美濃国 天文頃 約四百八十年前
刃長 一尺四寸
反り 一寸強
元幅 九分五厘半
物打幅 一寸六厘
棟重ね 二分二厘
鎬重ね 二分三厘
彫刻 表裏 腰薙刀樋角留・添樋
金色絵一重ハバキ 白鞘入
令和二年千葉県登録
保存刀剣鑑定書
四十万円(消費税込)
Mino province
Tenbun era(A.D.1532-1554, late Muromachi period)
About 480 years ago
Ha-cho (Edge length) 42.4cm
Sori (Curvature) approx. 3.03cm
Moto-haba (width at Ha-machi) approx. 2.89cm
Monouchi-haba (width at Monouchi) approx. 3.21cm
Kasane (thickness) approx. 0.7cm
Engraving:"Koshi Naginata-hi" Kaku-dome with "Soe-hi"
on the both sides
Gold plating single Habaki
Wooden case (Shirasaya)
Hozon certificate by NBTHK<
Price 400,000 JPY
孫六と尊称される二代目の活躍で広く知られる兼元(かねもと)一門は、明応頃に始まり、戦国時代の需要に応じ、切れ味の優れた刀を戦場に送り出して武将の信頼に応えた。

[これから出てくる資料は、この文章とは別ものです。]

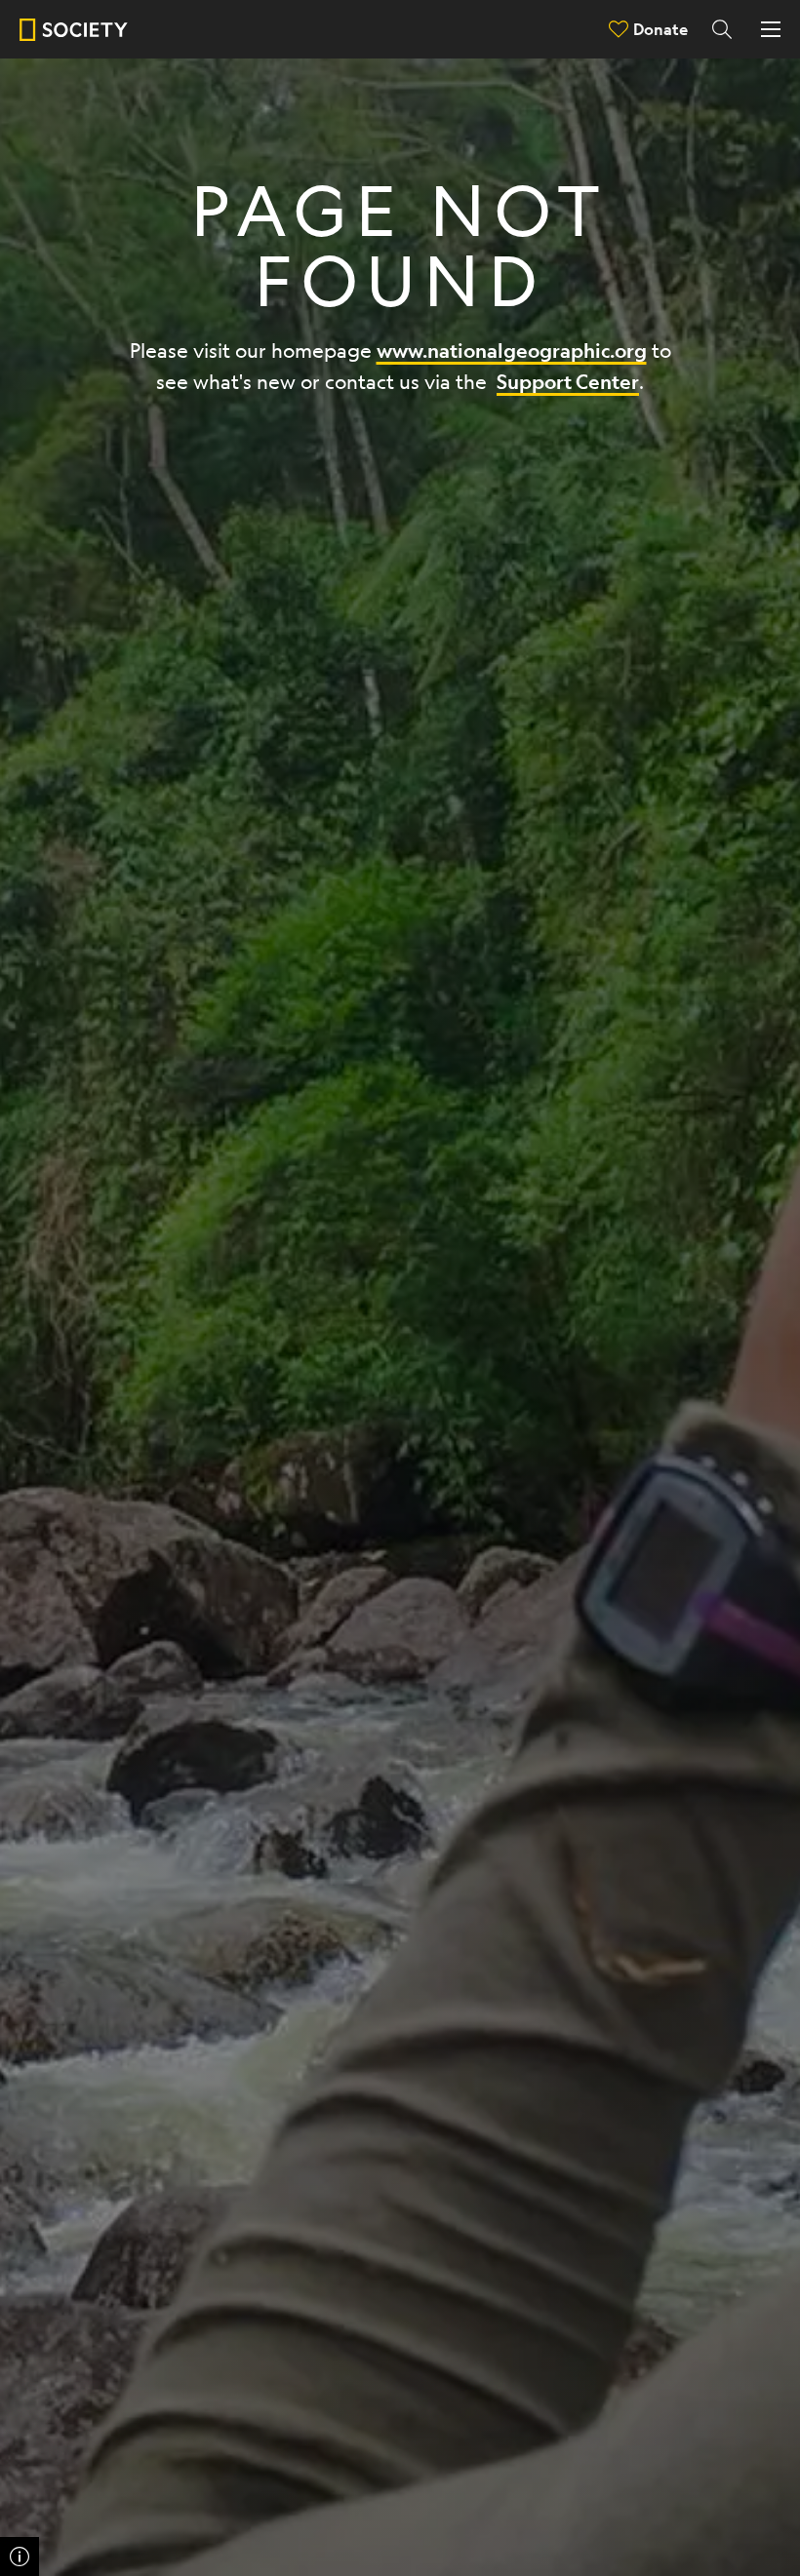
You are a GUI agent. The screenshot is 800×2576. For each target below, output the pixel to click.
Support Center (568, 382)
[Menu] (770, 29)
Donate (660, 29)
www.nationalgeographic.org (512, 350)
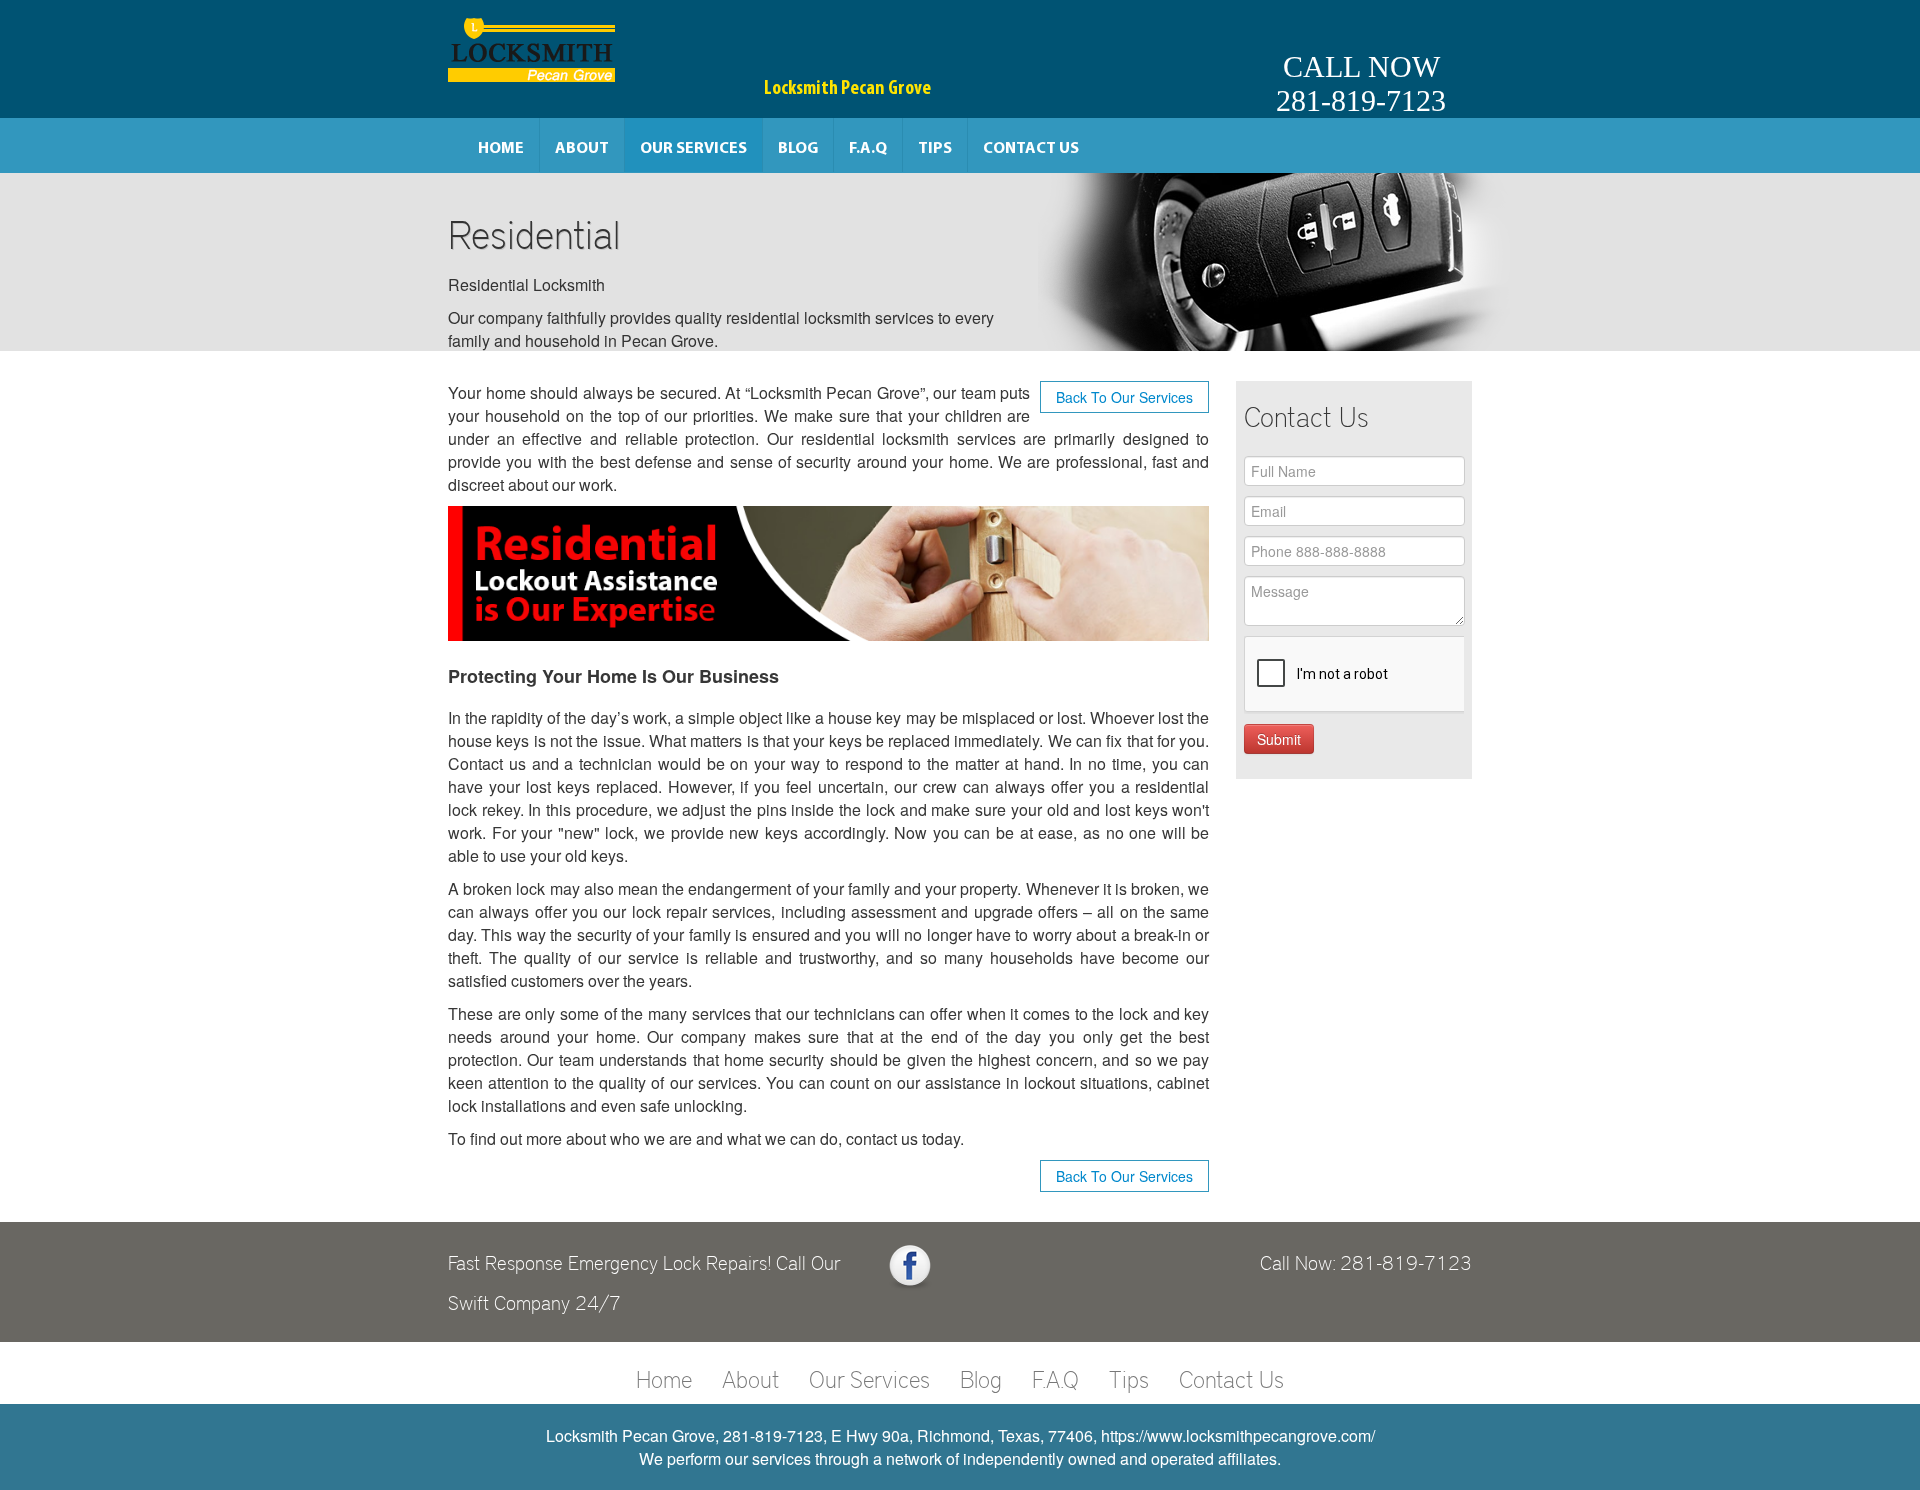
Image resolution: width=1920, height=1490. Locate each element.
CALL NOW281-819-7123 (1361, 83)
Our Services (693, 149)
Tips (935, 149)
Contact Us (1031, 149)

戦国武将の美濃刀への要求は「折れず曲がらず良く切れる」の謂いに現れており、兼元一門は、刀の造形から鋭く仕立てた刃先はもちろん、折り返し鍛錬の方法、刃文の形状、焼刃の沸匂に至るまで研究を突き詰め、後に最上大業物に位列される技術に到達したのであった。
薙刀は、戦国期においては刀以上に重宝された実戦武器。この作者兼元は、孫六門下と推考されている「まこ六兼元(注)」と似た銘を切っており、高い技術で孫六兼元に仕えた一人と考えられる。物打辺りから強く反りの付いた巴形の姿形は截断の効用を高めたもの。鎬を高く仕立てて棟寄りの肉を削いで刃の通り抜けを良くした構造は薙刀の特徴。さらに刃先を薄く仕立て、焼幅を狭くして激しい打ち合いでも折損せぬよう考慮されている。所々肌起つ板目肌流れごころに鍛えられた地鉄は、総体にねっとりとした粘り気を感じさせ、全面が関映りで白く明るく凄味がある。刃文は尖刃を交えた小互の目の連続で、物打辺りの乱れが強まり、帽子は掃き掛けを伴い、先端まで調子を同じくしてごくわずかに返る。匂口の締まった焼刃は、刃境に小沸が付き、物打辺りの乱れに伴って湯走り、金線、沸筋、ほつれが働く。鷹ノ羽鑢が施された茎に、小振りながら孫六兼元一門の特徴的な銘が刻されている。関物に遺例の少ない優薙刀である。